Credit: Photo by Jay Skyler on Unsplash

A new report highlights the role of the media in climate delay, a practice that promotes ineffective solutions to the climate crisis and distracts from genuinely useful measures.

Produced by two climate investigative outlets, Drilled and DeSmog, it analyses seven "most trusted" news brands in the US and Europe: Bloomberg, The Economist, The Financial Times, The New York Times, Politico, Reuters and The Washington Post.

While all these outlets have dedicated, independent editorial teams who duly scrutinise the fossil fuel industry, they all also take Big Oil sponsorship money for advertorials, podcasts, newsletters and live events, allowing the polluters to promote narratives portraying them as environmentally friendly.

This practice blurs the lines between unbiased reporting and paid advertising. A 2018 study by Boston University found that less than one in 10 people can tell sponsored content from an article. This sows confusion and undermines the already shaky trust in news, while also delaying an urgent action against climate change.

"Influencing the influencers"

This is nothing new - the very concept of advertorial was invented in the 1970s by Herbert Schmertz, the then vice-president of public affairs at Mobil Oil, who ran weekly paid-for articles in The New York Times. The articles were not just advertising the latest motor products. They also often emphasised doubt in science when mentioning climate change.

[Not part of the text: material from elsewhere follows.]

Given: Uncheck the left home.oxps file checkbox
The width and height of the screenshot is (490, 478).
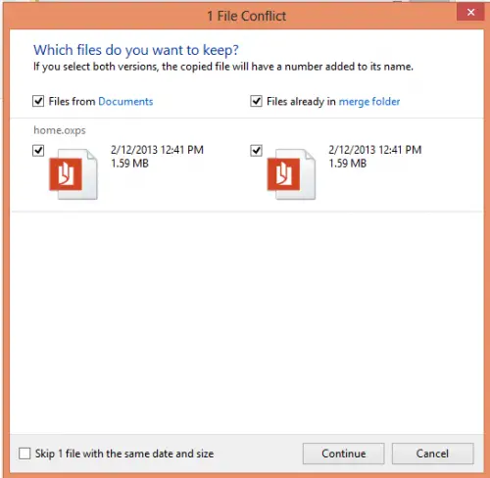Looking at the screenshot, I should (38, 151).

Although the report only focuses on the seven "most trusted brands", this practice also seeped into the new kind of media. The US startup Semafor, for instance, partnered with Chevron to sponsor its climate newsletter launched in October 2022. Axios has also lined up with fossil fuel companies that have been sponsoring its newsletters since 2017.

"Influencing the influencers" - as Schmertz put it - does not come cheap. According to Yahoo! News, sponsoring POLITICO Playbook and Axios newsletter can cost more than $300,000 a week.

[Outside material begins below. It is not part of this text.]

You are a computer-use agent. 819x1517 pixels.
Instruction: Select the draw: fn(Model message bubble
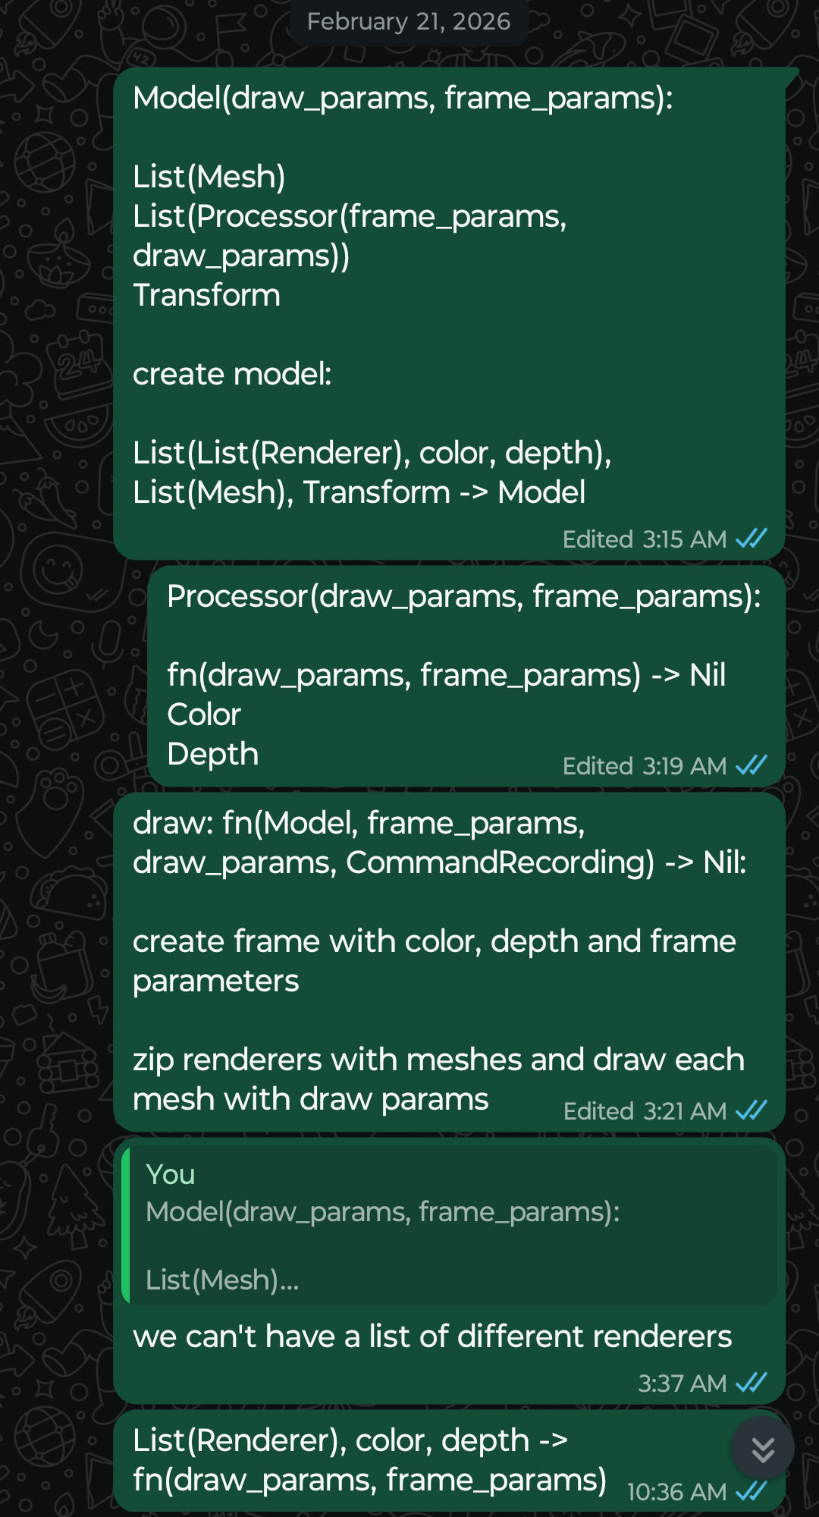[449, 962]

As for the seven media brands analysed in the report, the biggest spender by far was Saudi Aramco, which spent $13 million with The New York Times, $3 million with Reuters, $2.13 million with The Economist, and $1.55 million with Bloomberg from October 2020 to October 2023.

Readers for sale

The NYT’s Brand Studio (later T Brand Studio), which launched in 2014, has created ads for Chevron, ExxonMobil and Shell. It also creates a podcast for BP called Energy Trilemma, which focuses on the Big Oil role in decarbonisation. However, it does not allow fossil fuel advertisers to sponsor its climate newsletters or organic social posts.

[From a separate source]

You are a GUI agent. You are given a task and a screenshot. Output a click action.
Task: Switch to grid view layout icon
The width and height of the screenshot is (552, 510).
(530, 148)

Its competitor The Washington Post worked with an even larger roster of fossil fuel advertisers, such as ExxonMobil that sponsored more than a hundred newsletters in 2022.

From all outlets analysed, Reuters is offering the most options to fossil fuel advertisers and is also "blurring the line the most between advertorial and editorial." Reuters journalists also "moderate panels at industry events, and produce newsletters and white papers that are written by events staff but incorporate Reuters editorial content,” the report reads.

"In the lead-up to COP28, advertising sales staff were also inviting advertisers to 'align your climate narrative with Reuters,' offering opportunities to secure 'exclusive interviews'; a place at high-level roundtables; coverage on the Reuters' website; exclusive dinner invites, and a Reuters presence in corporate pavilions at the Dubai expo centre hosting the negotiations," it continues.

Bloomberg, The Financial Times and The Economist seem less keen to amplify fossil fuel industry messages. But they still take millions of oil dollars for native content and live events.

On top of live event sponsorship, The Financial Times has given both Saudi Aramco and Equinor a dedicated page that features paid-for articles and videos, bringing in an estimated $7.6 million in revenue over three years.